1. The subset U∪V={x∈Rⁿ | x∈U or x∈V} is not always a subspace of Rⁿ.

Counterexample: Let U be the x-axis and V be the y-axis in R². If is clear that U and V are subspace of R², but U∪V is not a subspace of R^2 because u=(1,0)∈U and v=(0,1)∈V but u+v=(1,1)∉U∪V.

2.  W = {A² * x | x ∈ R²}, where A is a fixed, but arbitrary 2×2 matrix, is a subspace of R².

Proof: We need to check the 3 conditions for a subspace.

(i) Clearly, 0=A²0∈W.

(ii) Suppose u∈W and v∈W. Then u=A²x and v=A²y for some x, y∈R². Then u+v=Ax+Ay=A(x+y)∈W.
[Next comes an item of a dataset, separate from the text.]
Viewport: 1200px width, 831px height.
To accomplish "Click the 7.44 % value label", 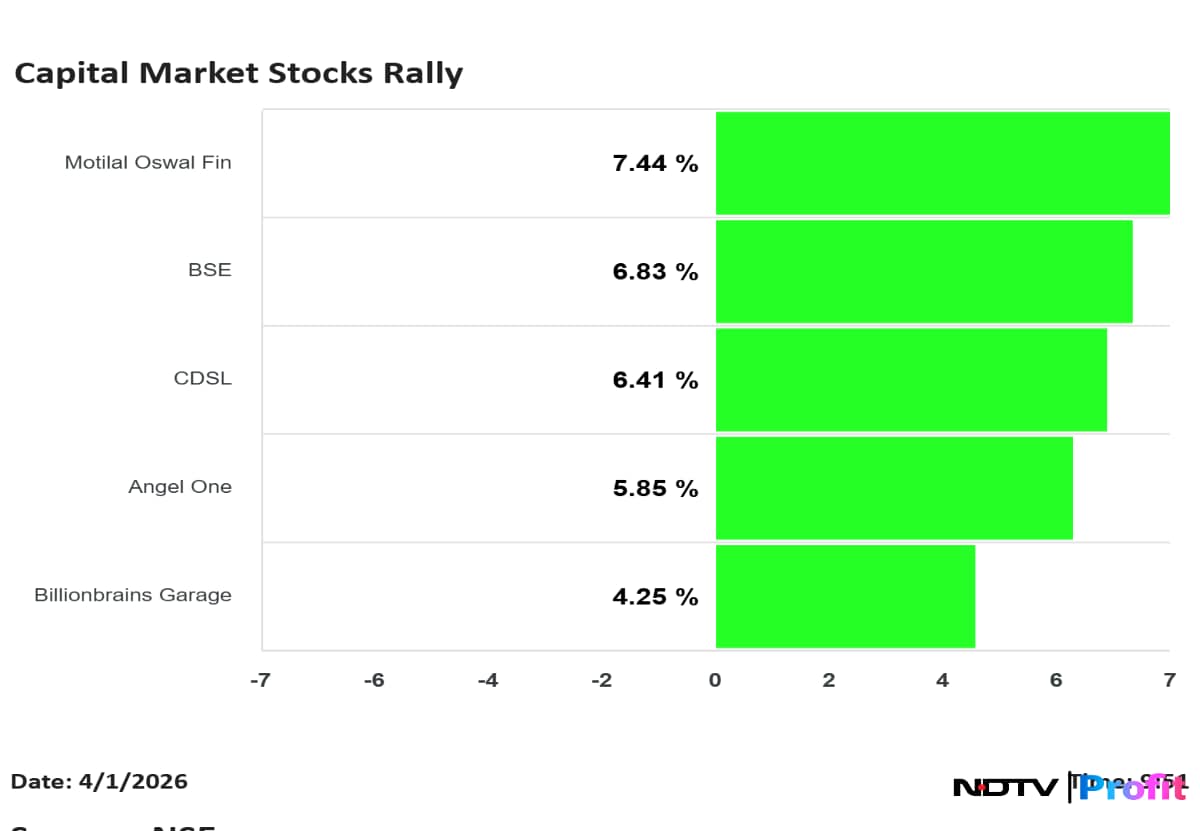I will pos(655,164).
(iii) Suppose u∈W and c∈R. Then u=A²x for some x∈R². Thus cu=cA²x=A²(cx)∈W.

Since all the 3 conditions hold, W is a subspace of R².

3. X = {x ∈ Rn | Ax = Bx}, where A and B are fixed, but arbitrary m×n matrices, is a subspace of Rn.

Proof. The matrix equation Ax = Bx is equivalent to (A-B)x=0. So X becomes the solution set of the homogeneous linear system (A-B)x=0 and so is a subspace of Rⁿ.

Remark: For part 3, we used the fact that the solution set of a homogeneous linear system in n variables is a subspace of Rⁿ. We can also prove part 3 by directly checking the 3 conditions (i), (ii), and (iiI) of a subspace, which is similar to part 2.